Nachdem Russland aus dem Getreideabkommen ausgestiegen war, wurden die Getreideexporte der Ukraine über alternative Routen abgewickelt, unter anderem über die Straße und die Schiene über die Donauhäfen. So hat sich seit Ausbruch des Russland-Ukraine-Konflikts der Güterumschlag der Donauhäfen verdreifacht, während die Seehäfen von Odessa mehr als die Hälfte ihres Güterumschlags eingebüßt haben.
Laut Dmytro Barinov, stellvertretender Direktor der ukrainischen Hafenverwaltung, kann die Donauroute den Gütertransport über Seehäfen jedoch nur teilweise ersetzen. Transitvolumina sind schwer vergleichbar.
Dieser Weg ist jedoch immer noch die effektivste Alternative. Im ersten Halbjahr 2023 wurden 11 Millionen Tonnen Getreide über die Donauhäfen transportiert, das entspricht dem gesamten Jahr 2022.
Herausforderungen für die Solidarität der EU
Ein anderer Weg ist für ukrainische Agrarprodukte jedoch nicht so günstig. Anfang des Monats kündigte Minister Robert Telus über den Twitter- Kanal des polnischen Landwirtschaftsministeriums die Schließung der Grenze für ukrainische Agrarprodukte nach dem 15. September an.
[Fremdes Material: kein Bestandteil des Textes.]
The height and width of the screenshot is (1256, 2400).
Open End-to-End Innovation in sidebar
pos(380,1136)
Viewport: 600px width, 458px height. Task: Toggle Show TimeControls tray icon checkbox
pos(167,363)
„Auch wenn die EU keine solche Entscheidung trifft, werden wir unsere Grenzen nach dem 15. September für ukrainische Produkte schließen. Ich denke, einige der fünf Frontstaaten werden dasselbe tun. Das richtet sich nicht gegen irgendjemanden, sondern dient dem Wohl der polnischen Landwirte“, sagte Telus.
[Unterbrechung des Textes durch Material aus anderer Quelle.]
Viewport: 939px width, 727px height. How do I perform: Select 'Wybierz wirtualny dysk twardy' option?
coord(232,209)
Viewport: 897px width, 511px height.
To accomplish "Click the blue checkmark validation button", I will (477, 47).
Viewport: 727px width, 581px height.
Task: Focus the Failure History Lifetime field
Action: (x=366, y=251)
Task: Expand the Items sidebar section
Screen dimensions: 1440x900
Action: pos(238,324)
Wie Ukrinform berichtete, unterzeichneten im Juli fünf EU-Länder zudem eine Erklärung zur Verlängerung des Importverbots für ukrainisches Getreide, um die Interessen der einheimischen Landwirte zu schützen. Allerdings können Lebensmittel nach dem Ausstieg Russlands aus der Schwarzmeer-Getreideinitiative weiterhin über ihre Territorien auf den Weltmarkt gelangen.
Die Verantwortlichen der Agrarsektoren Bulgariens, Ungarns, Polens, Rumäniens und der Slowakei haben die EU aufgefordert, Mechanismen zu entwickeln, die es ermöglichen würden, ukrainisches Getreide und andere Lebensmittel an ihre endgültigen Bestimmungsorte zu liefern, ohne die Agrarsektoren der Transitländer zu beeinträchtigen.
Nachdem Russland seine Teilnahme an der Schwarzmeer-Getreideinitiative ausgesetzt hatte, behielt die Europäische Kommission ihre unerschütterliche Unterstützung für Kiew bei und bekräftigte ihre Verpflichtung, die „Solidaritätswege“ zu schützen und weiterhin „einen Ausweg“ für die ukrainischen Agrarexporte zu finden.
Für die EU ist es heute jedoch eine große Herausforderung, den Binnenmarkt für landwirtschaftliche Erzeugnisse im Gleichgewicht zu halten und gleichzeitig die Unterstützung für die Ukraine aufrechtzuerhalten. So war beispielsweise die finanzielle Unterstützungslösung für Landwirte zu Beginn des Jahres zur Beilegung von Meinungsverschiedenheiten zwischen den Mitgliedstaaten nur von kurzer Dauer.
Auf lange Sicht braucht die EU eine Mehrzweckmaßnahme, die einerseits die Schwierigkeiten der Landwirte in den direkt betroffenen Ländern beseitigen, andererseits aber auch einen separaten Weg für ukrainische Agrarprodukte auf die Märkte außerhalb der Union schaffen muss. Jede unangemessene Entscheidung könnte zu Meinungsverschiedenheiten führen und die EU in eine schwierige Lage bringen, wenn es darum geht, ihre interne Solidarität zu stärken.